Oil prices increased on Monday, November 3, 2025, after OPEC+ decided to hold off production hikes in the first quarter of 2026.
Brent crude futures rose 24 cents, or 0.37%, to $65.01 a barrel by 0424 GMT after closing 7 cents higher on Friday.
U.S. West Texas Intermediate crude was at $61.19 a barrel, up 21 cents, or 0.34%, after settling up 41 cents in the previous session.
The Organization of the Petroleum Exporting Countries and their allies, known as OPEC+, agreed on Sunday to raise output by 137,000 barrels per day in December, the same as for October and November.
“Beyond December, due to seasonality, the eight countries also decided to pause the production increments in January, February, and March 2026,” the group said in a statement.

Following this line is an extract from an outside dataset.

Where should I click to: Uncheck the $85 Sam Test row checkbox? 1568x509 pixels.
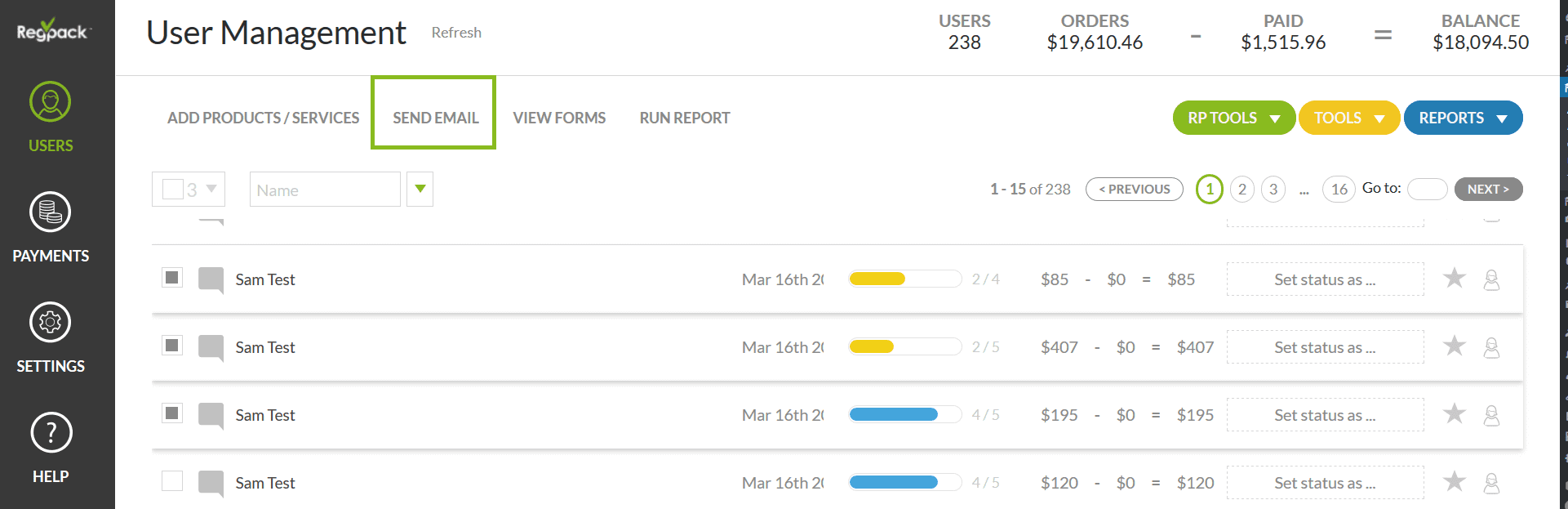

ING’s Head of Commodities Research Warren Patterson said the OPEC+ decision appears to be an acknowledgment of the large surplus that the market faces, particularly through early next year.
“Obviously, still plenty of uncertainty over the scale of the surplus, which will be dependent on how disruptive U.S. sanctions will be to Russian oil flows,” Patterson added.
Brent and WTI both fell more than 2% in October, down for a third straight month, hitting a five-month low on October 20 on the supply glut fears and economic concerns about U.S. tariffs.
Analysts are holding their oil price forecasts largely unchanged as rising OPEC+ output and lacklustre demand offset geopolitical risks to supply, a Reuters poll showed.
Estimates of oil market surplus ranged anywhere from 190,000 to 3 million bpd.